In the 8th chapter of the first season of House of Cards, we probably attend to the only moment in the whole season when Frank Underwood is trully moved in front of the sharp lens of the cameras.


“Nothing is permanent, not even this building (…)

I don´t mean to sound ungrateful. I´m very grateful, I´m deeply honored and I am very moved.

I had the good fortune to spend the last weekend with a group of friends, friends I haven´t seen in a very long time (…)

I wish I could describe…

Harmony that’s the word that’s stuck in my mind, its not about what’s lasting or permanent, it’s about individual voices coming together for a moment … and that moment lasts the length of a breath… that´s what I think about my time here.”






The episode takes place at Santinell Military College, where Francis has gone for the inaguration of a library named after him: The Francis J. Underwood Library. Throughout the story, the main character asks himself about the meaning of that building for him, what the old library, that now is going to be replaced by the one one built on a chain of favors, meant to him. “Do you think this place made us? ” he asks to an old friend, while both are seating on the drunkenness and the dusty darkness of the old building .


What was the role of that marble floor that ascends the columns with neoclasical attitude, the white walls where big iron chandeliers reflects their lights and shadows, the bookselfs and desk on walnut wood with its small flexo lamps. A decoration that aims nostalgia from the first day, that in this scene harmonizes one of those moments which Frank refers in his speech.





A house of cards of the lenght of a breath with a backdrop... Many times I wonder how deep the everyday landscape that surrounds us can get: the faculty building where we studied with their red bricks, the terrazzo floor of those streets we walked in our childhood that we even touched with our own hands sometimes, the cork walls of the primary school, the white lamp of our bedroom whose shadows come alive during slepless nights. A scenario that wraps us daily only separated by our thin skin.

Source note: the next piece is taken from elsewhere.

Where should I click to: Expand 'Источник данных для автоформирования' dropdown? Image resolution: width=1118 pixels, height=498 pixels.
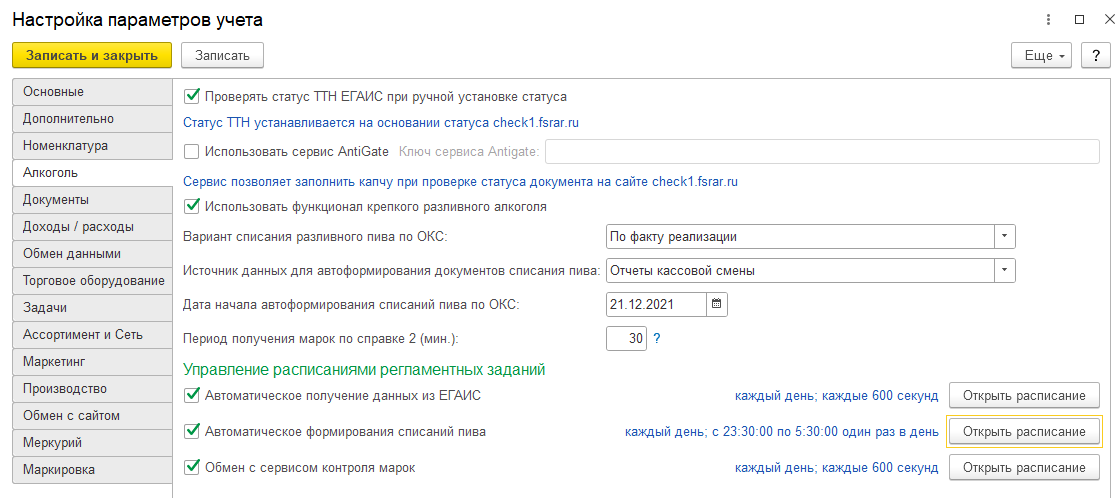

In the same chapter, Peter Russo and Christina talk in the bedroom where Peter grew up on a bed that was lame after the ravages of his adolescence. She asks for the crack in the ceiling:


"You see that crack up in the ceiling?

I used to fall asleep staring at it every night

I know every inch and curve."






This exquisite series shapes its scenes with sublime architecture and frames... One of those frames is the window of the Westwood's House, where the couple douse the lights that have been turned on during the day. I wonder if those decisions, taken between the smoke of that cigarette lit by the neighbor's lamp (which lights every day at 6.45 am), would have been different with another background.





The White House, probably the only place where the scenes are bright, white. The place where official events take place in front of the public eye. The rest of Frank's scenes happen, mostly, under a halo of darkness.



Freddy´s BBQ joint, Frank's secret place. A tiny corner where his hands can get dirty without using leather gloves. The authenticity of this place is that the owner doesn't care about being trendy or even pretend to be. A bubble of re-used oil on the superficiality that surrounds the White House.


In a town where everyone is so carefully reinventing themselves, what I like about Freddy is that he doesn´t even pretend to change




That no-place, the heterotopia that represents the car moving in the big city streets.

Zoe's shabby apartment, with its door to the fire stairs, that serves as an escape valve for the tension created in certain scenes. An apartment where Zoe traps insects in wine glasses in order to put them under her landlord's door.

¿Do places make us or are we the ones that shape those places, the ones that leave that crystal ashtray on the window ledge, that big night lamp that offers little light, a half empty wine glass on the floor, a cellphone that vibrates due to a message that the others shouldn't see, the dirty plastic on a window that is not worth fixing, the glasses on a newspaper of the day..?


I think of architecture more and more as blank walls, where users will hang the images that will frame their lives. And thus, I am worried about new suburban architecture, or new technologies because they seem to leave no place for those scattered objects that create our homes.